Renommierte Ökonomen vom Sachverständigenrat bis zum ifo-Präsidenten Hans-Werner Sinn unterstützen im Prinzip die Idee, dass der Staat die Wirtschaft stützen soll. Selbst die EU-Kommission - sonst Befürworter niedriger Staatsdefizite - plädiert nun für Steuersenkungen, um den Konsum zu stützen.
Tatsächlich sind die Argumente für ein Konjunkturpaket derzeit so gut wie lange nicht: Alle Zeichen aus der Wirtschaft deuten für Deutschland auf eine tiefe Rezession hin. Möglicherweise steht die schlimmste Wirtschaftskrise seit dem Zweiten Weltkrieg bevor. Aus Umfragen etwa zum Geschäftsklima geht hervor, dass den Unternehmen die Aufträge weggebrochen sind und Firmen nun im großen Stil entlassen wollen. In den kommenden Monaten dürfte die Arbeitslosigkeit rapide steigen. Einige Experten warnen gar, dass die Krise in einer Depression wie in den frühen dreißiger Jahren enden könnte.
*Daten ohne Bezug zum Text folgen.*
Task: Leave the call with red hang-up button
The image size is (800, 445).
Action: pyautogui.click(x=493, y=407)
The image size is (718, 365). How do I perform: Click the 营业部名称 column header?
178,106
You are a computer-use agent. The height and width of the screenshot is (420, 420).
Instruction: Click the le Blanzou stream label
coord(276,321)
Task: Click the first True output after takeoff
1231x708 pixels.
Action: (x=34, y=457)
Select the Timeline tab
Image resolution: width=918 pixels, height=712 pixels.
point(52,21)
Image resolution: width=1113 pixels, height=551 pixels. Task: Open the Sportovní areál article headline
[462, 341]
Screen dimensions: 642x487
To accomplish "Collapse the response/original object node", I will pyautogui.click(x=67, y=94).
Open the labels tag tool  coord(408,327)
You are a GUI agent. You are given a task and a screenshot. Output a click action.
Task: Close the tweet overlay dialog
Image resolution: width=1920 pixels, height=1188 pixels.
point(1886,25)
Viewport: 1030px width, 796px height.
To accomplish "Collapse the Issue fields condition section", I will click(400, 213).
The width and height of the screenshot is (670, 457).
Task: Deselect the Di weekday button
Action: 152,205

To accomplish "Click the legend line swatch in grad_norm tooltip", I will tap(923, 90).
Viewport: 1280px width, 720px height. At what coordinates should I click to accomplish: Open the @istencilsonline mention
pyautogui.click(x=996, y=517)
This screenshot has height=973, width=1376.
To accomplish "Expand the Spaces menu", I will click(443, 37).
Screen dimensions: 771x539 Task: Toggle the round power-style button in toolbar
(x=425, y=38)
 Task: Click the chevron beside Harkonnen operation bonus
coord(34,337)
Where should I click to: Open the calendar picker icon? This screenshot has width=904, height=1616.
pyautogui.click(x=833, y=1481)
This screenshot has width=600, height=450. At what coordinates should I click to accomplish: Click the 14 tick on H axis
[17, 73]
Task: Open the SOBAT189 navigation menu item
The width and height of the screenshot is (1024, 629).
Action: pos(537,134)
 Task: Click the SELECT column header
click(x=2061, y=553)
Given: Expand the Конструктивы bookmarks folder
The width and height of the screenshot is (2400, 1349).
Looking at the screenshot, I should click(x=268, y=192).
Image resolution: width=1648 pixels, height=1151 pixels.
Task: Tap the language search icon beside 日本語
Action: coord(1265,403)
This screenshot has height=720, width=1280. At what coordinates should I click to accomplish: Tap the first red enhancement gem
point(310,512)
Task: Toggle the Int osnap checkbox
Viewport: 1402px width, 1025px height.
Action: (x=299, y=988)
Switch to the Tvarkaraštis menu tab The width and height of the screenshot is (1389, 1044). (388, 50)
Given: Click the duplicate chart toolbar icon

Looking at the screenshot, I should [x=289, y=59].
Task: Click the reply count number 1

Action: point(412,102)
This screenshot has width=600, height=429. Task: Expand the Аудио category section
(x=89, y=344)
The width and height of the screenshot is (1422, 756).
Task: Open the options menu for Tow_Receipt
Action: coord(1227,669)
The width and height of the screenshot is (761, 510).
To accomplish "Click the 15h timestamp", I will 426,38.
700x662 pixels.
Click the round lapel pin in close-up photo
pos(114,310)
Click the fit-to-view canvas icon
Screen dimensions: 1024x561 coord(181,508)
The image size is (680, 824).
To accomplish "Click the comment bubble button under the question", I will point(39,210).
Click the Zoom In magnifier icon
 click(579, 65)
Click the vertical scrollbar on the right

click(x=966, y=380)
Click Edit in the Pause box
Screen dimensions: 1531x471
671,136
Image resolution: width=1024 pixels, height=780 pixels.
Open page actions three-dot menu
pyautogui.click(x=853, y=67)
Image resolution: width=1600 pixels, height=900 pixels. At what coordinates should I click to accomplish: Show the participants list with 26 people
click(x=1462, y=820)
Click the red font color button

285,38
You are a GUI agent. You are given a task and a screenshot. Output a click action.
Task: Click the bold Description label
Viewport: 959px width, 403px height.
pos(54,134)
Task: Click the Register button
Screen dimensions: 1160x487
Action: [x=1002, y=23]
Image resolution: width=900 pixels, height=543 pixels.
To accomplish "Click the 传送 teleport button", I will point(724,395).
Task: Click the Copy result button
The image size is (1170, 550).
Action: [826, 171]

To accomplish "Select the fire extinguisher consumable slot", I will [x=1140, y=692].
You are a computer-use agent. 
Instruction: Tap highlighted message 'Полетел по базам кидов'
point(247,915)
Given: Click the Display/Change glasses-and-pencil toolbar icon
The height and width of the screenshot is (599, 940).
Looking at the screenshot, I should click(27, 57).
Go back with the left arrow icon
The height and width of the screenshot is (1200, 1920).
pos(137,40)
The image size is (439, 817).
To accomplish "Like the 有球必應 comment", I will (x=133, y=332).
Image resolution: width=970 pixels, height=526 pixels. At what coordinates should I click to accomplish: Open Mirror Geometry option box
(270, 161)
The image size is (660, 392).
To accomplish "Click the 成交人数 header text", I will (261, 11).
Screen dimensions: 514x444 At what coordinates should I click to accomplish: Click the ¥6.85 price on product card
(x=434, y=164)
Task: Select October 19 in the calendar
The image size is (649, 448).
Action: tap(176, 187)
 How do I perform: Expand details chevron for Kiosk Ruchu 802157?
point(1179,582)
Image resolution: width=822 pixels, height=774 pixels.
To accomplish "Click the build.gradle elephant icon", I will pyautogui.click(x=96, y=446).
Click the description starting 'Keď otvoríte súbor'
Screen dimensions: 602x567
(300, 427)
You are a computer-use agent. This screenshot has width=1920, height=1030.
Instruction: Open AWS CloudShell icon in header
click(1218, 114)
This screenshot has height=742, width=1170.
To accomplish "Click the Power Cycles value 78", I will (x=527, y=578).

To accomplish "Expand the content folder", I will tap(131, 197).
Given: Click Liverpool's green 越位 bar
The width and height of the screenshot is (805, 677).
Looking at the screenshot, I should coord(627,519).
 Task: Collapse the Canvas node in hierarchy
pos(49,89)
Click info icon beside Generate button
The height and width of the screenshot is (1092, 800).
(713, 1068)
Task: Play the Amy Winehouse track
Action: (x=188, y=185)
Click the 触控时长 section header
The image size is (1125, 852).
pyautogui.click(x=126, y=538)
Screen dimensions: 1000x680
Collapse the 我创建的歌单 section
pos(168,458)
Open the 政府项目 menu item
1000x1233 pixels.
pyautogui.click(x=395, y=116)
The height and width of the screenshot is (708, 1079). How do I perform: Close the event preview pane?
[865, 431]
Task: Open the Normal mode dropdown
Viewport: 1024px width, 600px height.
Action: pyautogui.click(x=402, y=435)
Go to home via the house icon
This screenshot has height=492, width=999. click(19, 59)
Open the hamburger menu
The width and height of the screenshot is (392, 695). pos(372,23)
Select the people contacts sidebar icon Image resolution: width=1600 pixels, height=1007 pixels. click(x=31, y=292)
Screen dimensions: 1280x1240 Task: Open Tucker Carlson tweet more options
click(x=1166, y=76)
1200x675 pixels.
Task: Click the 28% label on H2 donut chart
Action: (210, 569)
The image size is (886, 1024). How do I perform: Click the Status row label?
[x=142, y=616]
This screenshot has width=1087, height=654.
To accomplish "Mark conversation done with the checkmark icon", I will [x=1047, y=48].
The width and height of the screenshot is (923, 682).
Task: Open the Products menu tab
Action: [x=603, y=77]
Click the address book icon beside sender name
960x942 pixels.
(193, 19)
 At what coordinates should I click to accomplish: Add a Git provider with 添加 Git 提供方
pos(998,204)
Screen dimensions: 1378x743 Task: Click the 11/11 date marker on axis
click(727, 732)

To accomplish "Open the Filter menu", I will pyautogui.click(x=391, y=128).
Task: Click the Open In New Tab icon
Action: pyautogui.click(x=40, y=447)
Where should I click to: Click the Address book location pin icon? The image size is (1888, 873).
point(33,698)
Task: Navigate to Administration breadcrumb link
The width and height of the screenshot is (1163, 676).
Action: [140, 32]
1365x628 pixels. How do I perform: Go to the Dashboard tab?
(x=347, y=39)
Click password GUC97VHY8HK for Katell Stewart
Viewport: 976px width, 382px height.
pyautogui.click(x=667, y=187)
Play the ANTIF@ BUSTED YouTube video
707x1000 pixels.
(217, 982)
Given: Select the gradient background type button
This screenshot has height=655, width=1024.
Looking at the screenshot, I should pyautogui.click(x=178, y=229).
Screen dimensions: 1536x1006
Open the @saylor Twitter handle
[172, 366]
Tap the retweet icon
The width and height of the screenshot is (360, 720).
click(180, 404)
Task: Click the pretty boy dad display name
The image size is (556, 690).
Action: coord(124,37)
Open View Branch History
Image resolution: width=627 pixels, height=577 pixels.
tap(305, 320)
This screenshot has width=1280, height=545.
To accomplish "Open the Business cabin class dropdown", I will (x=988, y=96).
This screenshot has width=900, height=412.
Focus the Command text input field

In einer solchen Lage verliert auch das gängige Argument an Gewicht, dass kreditfinanzierte Konjunkturpakete die kommenden Generationen belasten. Bei den Hilfsprogrammen mag es um riesige Summen gehen. Doch eine tiefe Rezession ist für den Staat viel teurer: Wenn das Wirtschaftswachstum einbricht, fallen die Steuereinnahmen üblicherweise überproportional. Falls die Krise so dramatisch ausfällt, wie es die Frühindikatoren anzeigen, und falls die Flaute danach lange andauert, summieren sich schnell Einnahmeausfälle, gegen die die Kosten für ein Konjunkturpaket von 30 oder 50 Milliarden Euro winzig wirken.